The AAMC Missions Management Tool, which provides annual reports, tracked medical students who graduated from UNMC between 2008-2013 and are now 10-15 years into their careers. It showed that 31.8% of those UNMC graduates were working in primary care, which is in the 99th percentile, with UNMC also appearing at the top for graduates practicing in family medicine, at 16%, the 96th percentile.
“This trend has been very high for numerous years,” said Kelly Caverzagie, MD, associate dean for educational strategy and learning environment for the UNMC College of Medicine. He congratulated Jeffrey Harrison, MD, chair of the UNMC Department of Family Medicine, on the numbers.
“Dr. Harrison, and Dr. (Mike) Sitorius before him, have taken great strides to ensure that UNMC is providing primary care physicians for the state, particularly in family medicine,” Dr. Caverzagie said.
For Dr. Harrison, the AAMC figures – which should be seen as a snapshot in time – showed that the department is delivering on its mission.
“These rankings near the top of the AAMC report align with our primary care ranking from the U.S. News and World Report, which is consistently in the magazine’s Top 10,” he said. “In some ways, though, the AAMC data may be even more impressive, as it shows what people are really doing.”
Dr. Harrison credited the medical school’s pathway programs and its strong clerkships with impressive preceptors as part of the reason for the department’s success.

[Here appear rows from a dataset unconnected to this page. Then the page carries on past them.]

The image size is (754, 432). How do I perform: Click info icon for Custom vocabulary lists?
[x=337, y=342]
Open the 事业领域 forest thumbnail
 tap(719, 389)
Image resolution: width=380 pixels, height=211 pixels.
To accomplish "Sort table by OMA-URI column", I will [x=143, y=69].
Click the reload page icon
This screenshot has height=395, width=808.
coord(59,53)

“We are recruiting young people who have an interest in taking care of their own communities,” he said. “And once we get them here, we have superb family medicine clerkships.
“Students learn a lot. They have a good time. And they choose to go into the primary care specialties.
“Part of why we are so strong in these rankings, and why the family medicine clerkship is rated so well, is because we have an outstanding group of community preceptors who make it a positive experience,” Dr. Harrison said. “As we expand into the University of Nebraska at Kearney campus, having that same strong preceptor cohort is going to be critical.”
In addition to strong relationships with preceptors, many of whom are alumni, Dr. Harrison credited the strong residency programs at UNMC.
“That’s beyond just family medicine,” he said.
Asked to explain his own decision to practice family medicine, Dr. Harrison said it’s an easy specialty to fall in love with. “There are people who like to deliver babies and then see grandma in the nursing home at the end of the day, then help cover the high school athletic team on Friday night.
“Family medicine is still the one training you can do and be able to do all those things, and that’s still something you hear from our graduates. Although, over the years, family medicine has developed a narrower scope as the hospitalist systems have come along. But for true rural America, rural Nebraska, looking at those places where our recent grads are working, there is still that ability to ‘take care of everybody who lives in my community,’ within reason.”